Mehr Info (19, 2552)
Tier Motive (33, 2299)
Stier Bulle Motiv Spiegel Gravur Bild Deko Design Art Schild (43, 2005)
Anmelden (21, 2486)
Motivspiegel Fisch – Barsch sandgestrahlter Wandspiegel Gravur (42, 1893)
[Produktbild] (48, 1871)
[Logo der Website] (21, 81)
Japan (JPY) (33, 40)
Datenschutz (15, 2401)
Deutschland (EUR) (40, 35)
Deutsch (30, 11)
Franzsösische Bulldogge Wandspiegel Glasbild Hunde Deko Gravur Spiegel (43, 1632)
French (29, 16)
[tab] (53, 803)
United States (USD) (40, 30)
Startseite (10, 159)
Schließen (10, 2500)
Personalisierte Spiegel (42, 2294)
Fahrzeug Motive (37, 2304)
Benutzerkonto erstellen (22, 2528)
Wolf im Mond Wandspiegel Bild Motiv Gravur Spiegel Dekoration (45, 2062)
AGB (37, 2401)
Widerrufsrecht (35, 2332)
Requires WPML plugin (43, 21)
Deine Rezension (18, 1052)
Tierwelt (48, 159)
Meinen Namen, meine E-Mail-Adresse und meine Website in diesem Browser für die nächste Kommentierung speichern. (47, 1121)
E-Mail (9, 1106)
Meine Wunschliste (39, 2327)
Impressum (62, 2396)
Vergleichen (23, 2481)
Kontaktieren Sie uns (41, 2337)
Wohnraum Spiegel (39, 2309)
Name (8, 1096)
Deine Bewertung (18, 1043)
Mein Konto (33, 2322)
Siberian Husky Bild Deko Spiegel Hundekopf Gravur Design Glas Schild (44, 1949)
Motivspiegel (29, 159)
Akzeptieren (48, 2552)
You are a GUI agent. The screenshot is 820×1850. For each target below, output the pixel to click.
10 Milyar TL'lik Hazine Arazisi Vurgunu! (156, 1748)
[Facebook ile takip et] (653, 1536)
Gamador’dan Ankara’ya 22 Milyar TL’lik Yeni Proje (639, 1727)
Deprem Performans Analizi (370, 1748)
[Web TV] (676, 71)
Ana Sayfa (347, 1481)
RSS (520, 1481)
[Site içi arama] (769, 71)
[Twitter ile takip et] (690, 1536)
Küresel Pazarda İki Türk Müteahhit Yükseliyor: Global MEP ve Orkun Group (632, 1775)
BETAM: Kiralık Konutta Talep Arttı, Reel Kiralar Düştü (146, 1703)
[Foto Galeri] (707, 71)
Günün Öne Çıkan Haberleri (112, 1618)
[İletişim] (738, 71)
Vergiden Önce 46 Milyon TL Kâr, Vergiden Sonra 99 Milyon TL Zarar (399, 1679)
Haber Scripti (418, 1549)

**TASK**
Write the material out once more, exactly as it reads.

**TASK SOLUTION**
Mehr Info (19, 2552)
Tier Motive (33, 2299)
Stier Bulle Motiv Spiegel Gravur Bild Deko Design Art Schild (43, 2005)
Anmelden (21, 2486)
Motivspiegel Fisch – Barsch sandgestrahlter Wandspiegel Gravur (42, 1893)
[Produktbild] (48, 1871)
[Logo der Website] (21, 81)
Japan (JPY) (33, 40)
Datenschutz (15, 2401)
Deutschland (EUR) (40, 35)
Deutsch (30, 11)
Franzsösische Bulldogge Wandspiegel Glasbild Hunde Deko Gravur Spiegel (43, 1632)
French (29, 16)
[tab] (53, 803)
United States (USD) (40, 30)
Startseite (10, 159)
Schließen (10, 2500)
Personalisierte Spiegel (42, 2294)
Fahrzeug Motive (37, 2304)
Benutzerkonto erstellen (22, 2528)
Wolf im Mond Wandspiegel Bild Motiv Gravur Spiegel Dekoration (45, 2062)
AGB (37, 2401)
Widerrufsrecht (35, 2332)
Requires WPML plugin (43, 21)
Deine Rezension (18, 1052)
Tierwelt (48, 159)
Meinen Namen, meine E-Mail-Adresse und meine Website in diesem Browser für die nächste Kommentierung speichern. (47, 1121)
E-Mail (9, 1106)
Meine Wunschliste (39, 2327)
Impressum (62, 2396)
Vergleichen (23, 2481)
Kontaktieren Sie uns (41, 2337)
Wohnraum Spiegel (39, 2309)
Name (8, 1096)
Deine Bewertung (18, 1043)
Mein Konto (33, 2322)
Siberian Husky Bild Deko Spiegel Hundekopf Gravur Design Glas Schild (44, 1949)
Motivspiegel (29, 159)
Akzeptieren (48, 2552)
You are a GUI agent. The screenshot is 820×1850. For each target below, output the pixel to click.
10 Milyar TL'lik Hazine Arazisi Vurgunu! (156, 1748)
[Facebook ile takip et] (653, 1536)
Gamador’dan Ankara’ya 22 Milyar TL’lik Yeni Proje (639, 1727)
Deprem Performans Analizi (370, 1748)
[Web TV] (676, 71)
Ana Sayfa (347, 1481)
RSS (520, 1481)
[Site içi arama] (769, 71)
[Twitter ile takip et] (690, 1536)
Küresel Pazarda İki Türk Müteahhit Yükseliyor: Global MEP ve Orkun Group (632, 1775)
BETAM: Kiralık Konutta Talep Arttı, Reel Kiralar Düştü (146, 1703)
[Foto Galeri] (707, 71)
Günün Öne Çıkan Haberleri (112, 1618)
[İletişim] (738, 71)
Vergiden Önce 46 Milyon TL Kâr, Vergiden Sonra 99 Milyon TL Zarar (399, 1679)
Haber Scripti (418, 1549)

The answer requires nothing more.